PROVIDED INFORMATION -
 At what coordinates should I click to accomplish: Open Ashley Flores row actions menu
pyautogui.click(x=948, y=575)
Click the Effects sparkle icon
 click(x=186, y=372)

...

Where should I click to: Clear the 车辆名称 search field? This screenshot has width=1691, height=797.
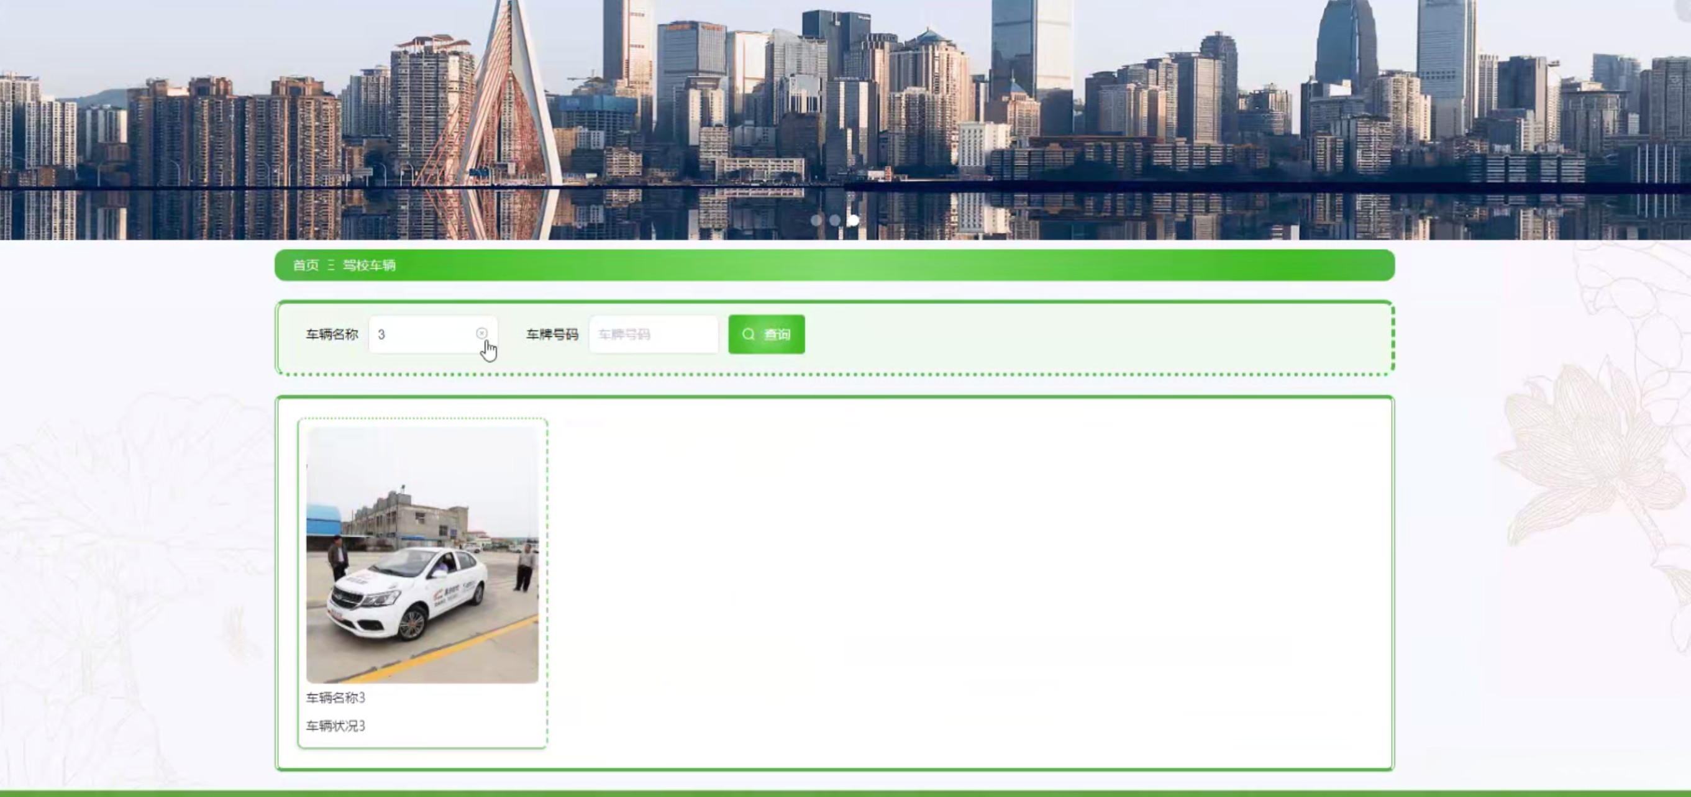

DIRECTIONS -
Please transcribe the lines from the one containing "At what coordinates" up to and including the one containing "click(x=186, y=372)", with nothing changed.

TASK OUTPUT -
 At what coordinates should I click to accomplish: Open Ashley Flores row actions menu
pyautogui.click(x=948, y=575)
Click the Effects sparkle icon
 click(x=186, y=372)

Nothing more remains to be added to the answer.